The same jury that convicted Koliser last week of shooting Hartzell and Rowe deliberated just three hours Wednesday before recommending that he die by lethal injection. The panel could have opted instead that he be imprisoned for life with no chance of parole, or that he be given life in prison with parole eligibility after serving at least 25 or 30 years.
When a jury recommends the death penalty, Ohio law requires the trial judge to independently review the evidence and determine whether it is an appropriate punishment.

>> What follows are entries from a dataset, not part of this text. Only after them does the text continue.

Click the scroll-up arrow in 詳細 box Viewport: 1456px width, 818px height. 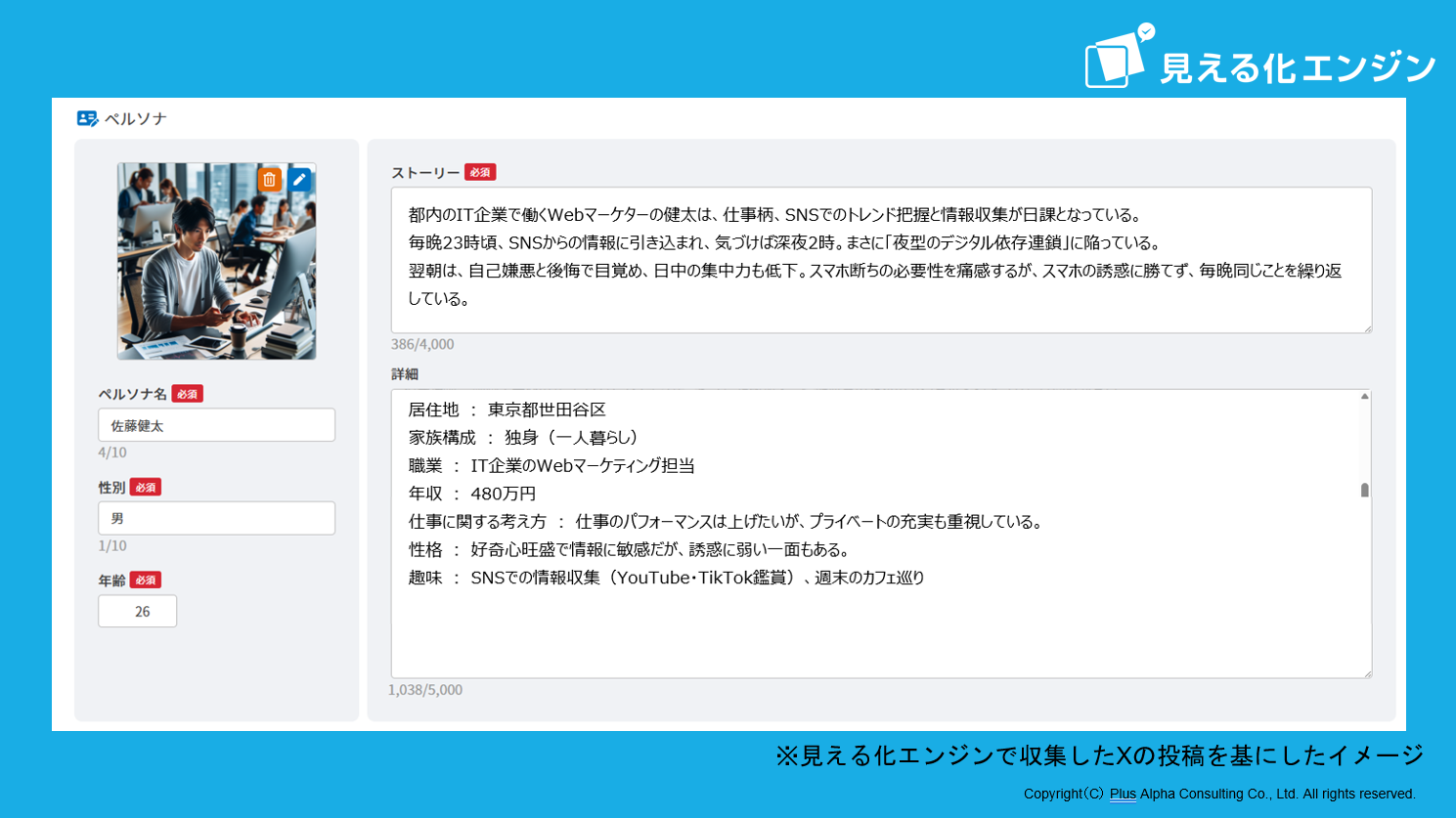click(1364, 397)
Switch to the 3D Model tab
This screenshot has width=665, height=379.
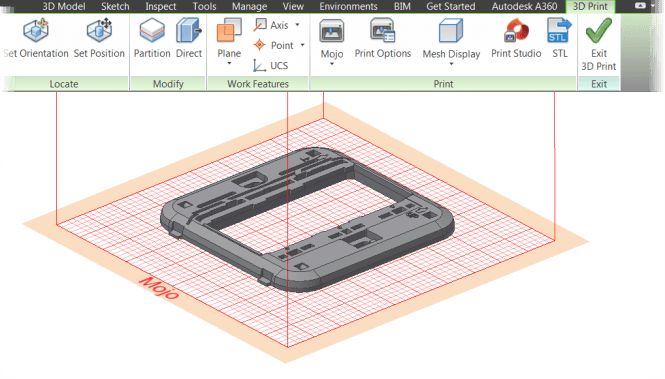[64, 6]
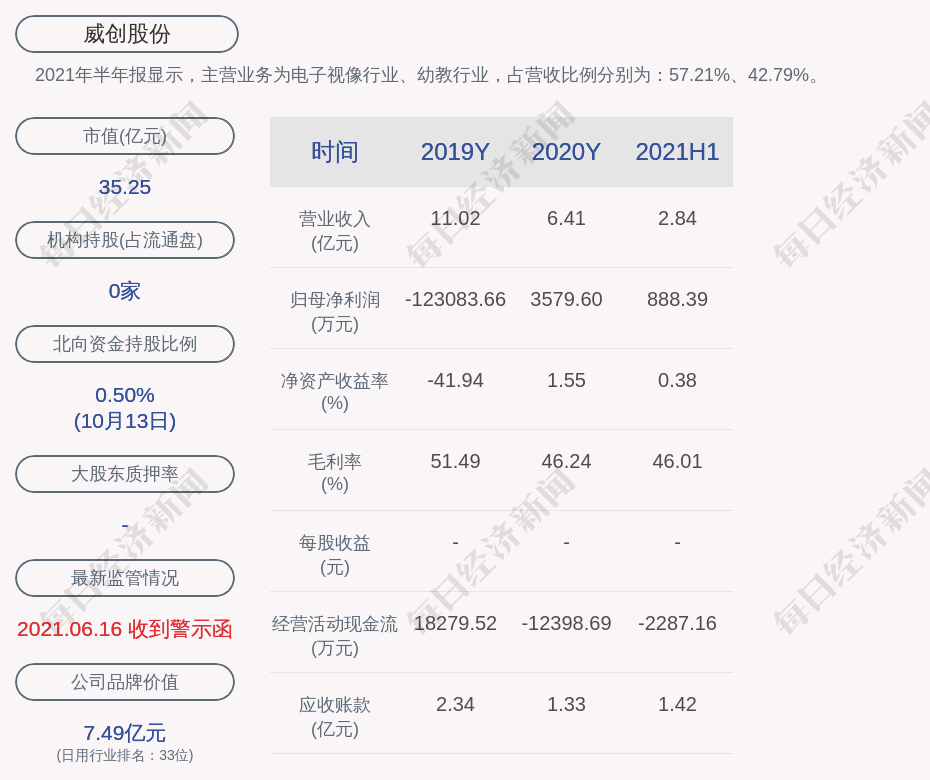Click the 营业收入 row label
Image resolution: width=930 pixels, height=780 pixels.
point(335,231)
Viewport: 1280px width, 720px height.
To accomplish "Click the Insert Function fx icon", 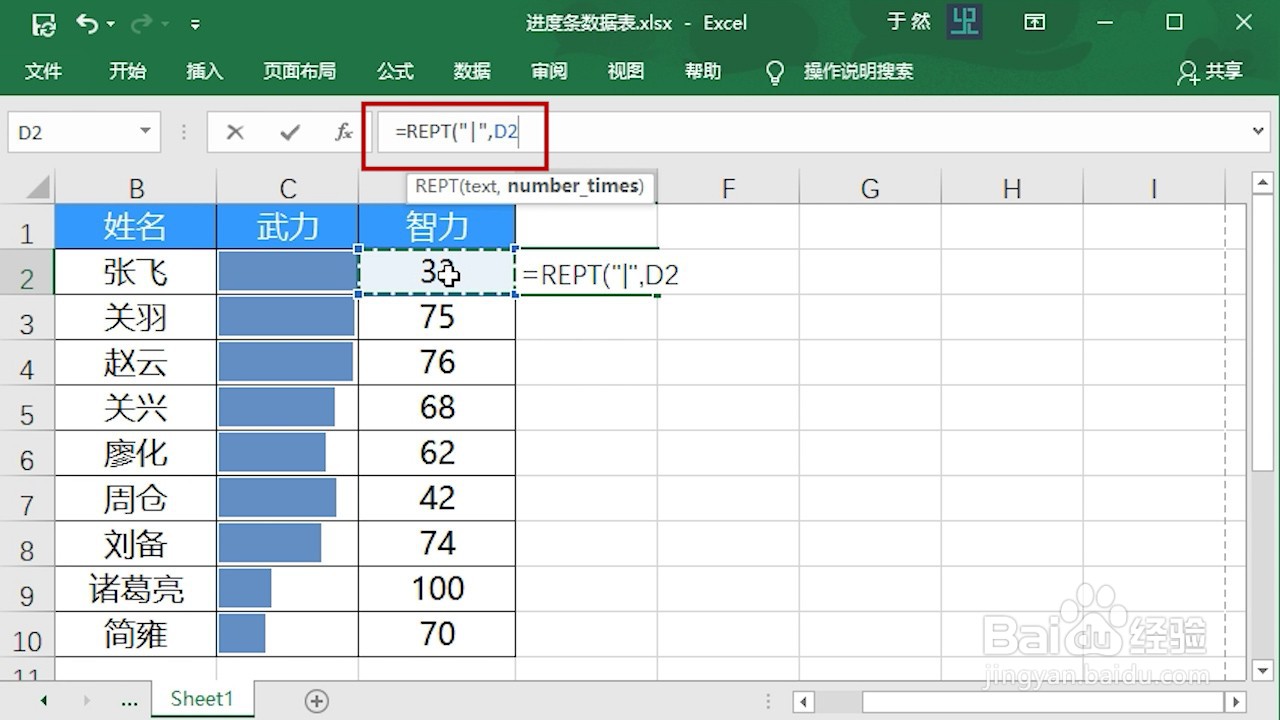I will (x=343, y=131).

The judge then has the choice of either affirming the death sentence or imposing one of the prison options.
If the jury had recommended life in prison, the law does not allow the judge to overrule it and impose the death penalty.
No defense witnesses
Koliser's attorneys, William J. Mooney and Jerry McHenry, called no witnesses in Koliser's defense during the trial, and did not call witnesses during Wednesday's mitigation hearing because Koliser did not want them to put on a defense.
Mooney and McHenry are from the Ohio Public Defender's Office in Columbus. They were appointed to represent Koliser at taxpayers' expense. & uml;
In a memo to all turn commanders, Youngstown Police Chief Robert E. Bush Jr. conveyed Judge Krichbaum's invitation to all police officers for today's sentencing. Unlike during the trial, officers were permitted to attend today in uniform, including weapons.